Instructions for the task:
Starting at the line that contains "Open the RSS feed icon", reproduce every line through the end of the entries below, with no pictures in the copy.

--- Task material Enclosed Below ---

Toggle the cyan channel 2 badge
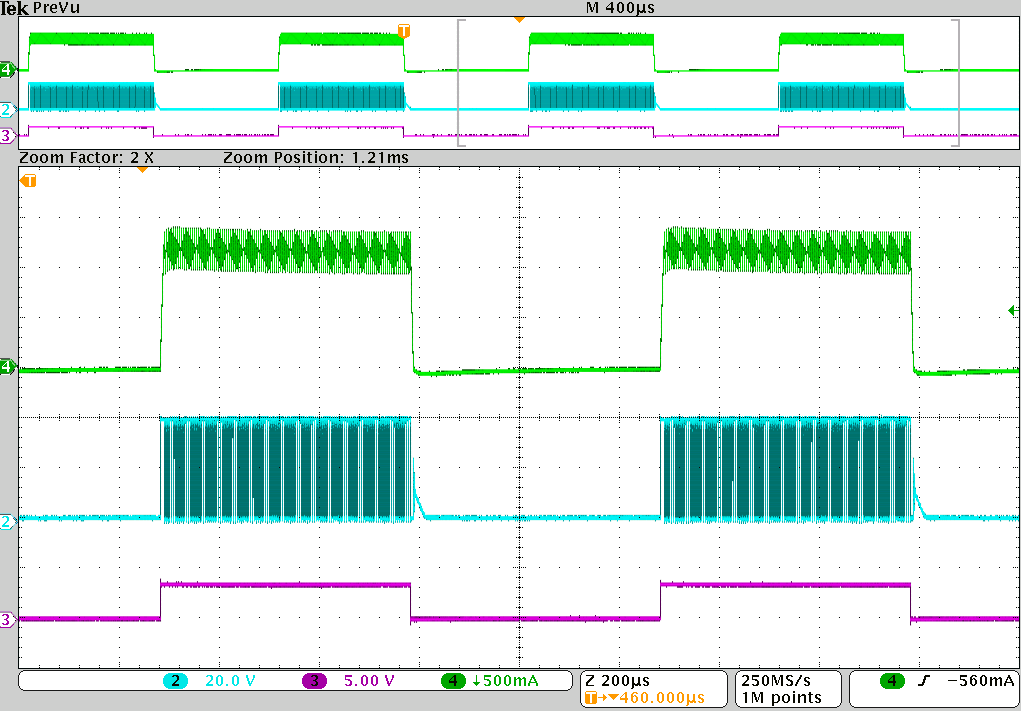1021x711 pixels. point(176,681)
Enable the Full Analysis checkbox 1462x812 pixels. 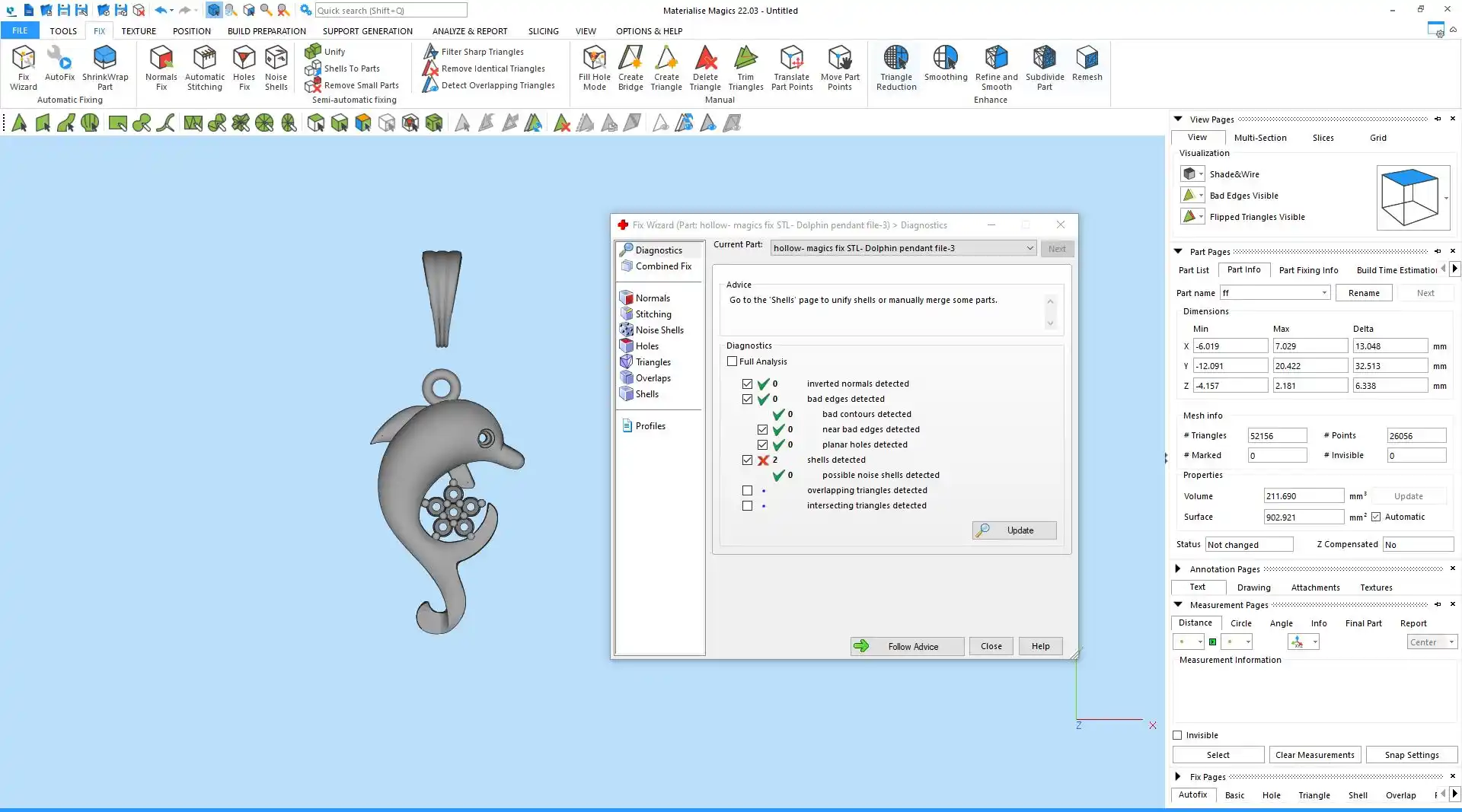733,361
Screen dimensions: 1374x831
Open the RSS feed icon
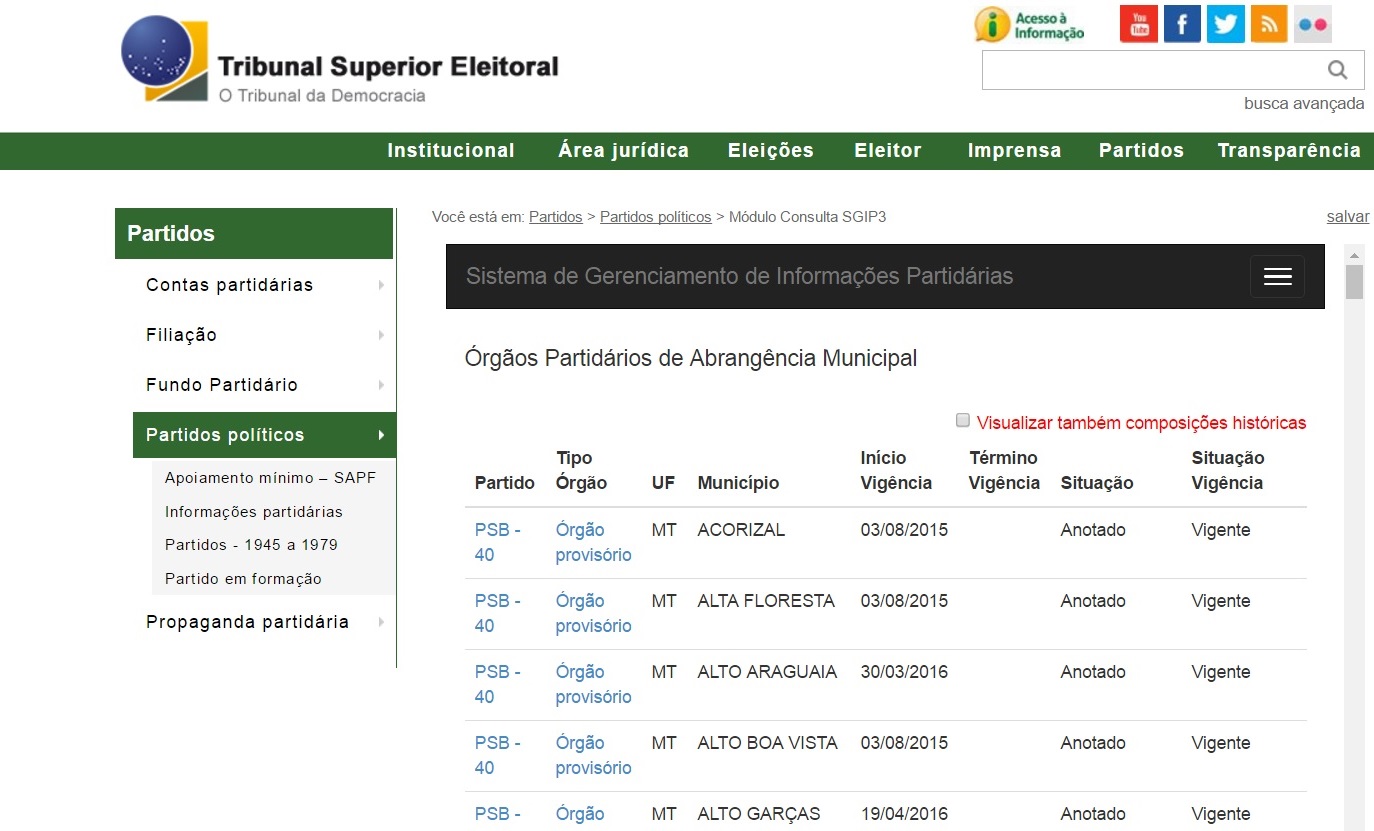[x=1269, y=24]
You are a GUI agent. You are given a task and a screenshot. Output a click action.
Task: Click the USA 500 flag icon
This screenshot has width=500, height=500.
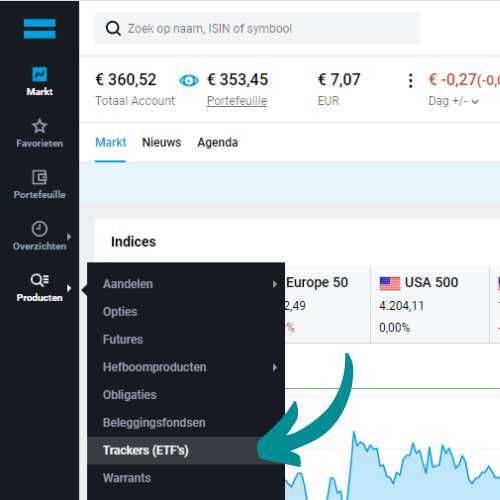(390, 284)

--- End of Enclosed Task material ---

Response to the task:
Open the RSS feed icon
[x=1269, y=24]
You are a GUI agent. You are given a task and a screenshot. Output a click action.
Task: Click the USA 500 flag icon
This screenshot has width=500, height=500.
(390, 284)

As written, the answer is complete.